Agonist‐induced mitochondrial Ca2+transients in smooth muscle

Abstract

We investigated the role of mitochondria (MT) in calcium signaling in a culture of rat aortic smooth muscle cells. We used targeted aequorin to selectively measure [Ca2+] in this organelle. Our results reveal that smooth muscle cell stimulation with agonists causes a large, transient increase in mitochondrial [Ca2+] ([Ca2+]m). This large transient can be blocked with inhibitors of the sarco-endoplasmic reticulum Ca2+-ATPase, suggesting a close relationship between the sarcoplasmic reticulum (SR) and the mitochondria. FCCP completely abolished the response to agonists, and targeted mitochondrial GFP revealed a vast tubular network of MT in these cells.
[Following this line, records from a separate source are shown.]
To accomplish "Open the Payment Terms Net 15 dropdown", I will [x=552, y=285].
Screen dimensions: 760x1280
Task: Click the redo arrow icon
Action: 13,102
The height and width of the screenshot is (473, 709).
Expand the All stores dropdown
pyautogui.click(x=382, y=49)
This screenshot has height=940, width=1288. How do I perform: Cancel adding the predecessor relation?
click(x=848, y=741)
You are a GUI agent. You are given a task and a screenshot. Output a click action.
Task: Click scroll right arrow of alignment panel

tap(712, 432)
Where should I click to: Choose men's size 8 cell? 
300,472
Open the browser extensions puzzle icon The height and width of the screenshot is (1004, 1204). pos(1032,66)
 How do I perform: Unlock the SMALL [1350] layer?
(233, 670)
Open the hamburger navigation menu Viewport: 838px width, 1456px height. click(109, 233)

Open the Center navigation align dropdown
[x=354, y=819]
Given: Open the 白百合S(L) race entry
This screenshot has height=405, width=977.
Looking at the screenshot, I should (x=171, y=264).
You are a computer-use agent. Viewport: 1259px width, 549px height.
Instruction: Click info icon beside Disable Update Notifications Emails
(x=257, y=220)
When added before stimulation with ATP, IP3 inhibitors partially blocked the ATP-induced rise in mitochondrial Ca2+ release. The role of the Na+/Ca2+ exchanger (NCX) was examined by removing extracellular Na+. This procedure prevented the decrease in the [Ca2+]m transient normally seen on removal of extracellular Ca2+. We propose a functional linkage of MT and SR dependent on a narrow junctional space between the two organelles in which Ca2+ diffusion is restricted. Approximately half of the mitochondria appear to be associated with the superficial SR, which communicates with the extracellular space via NCX.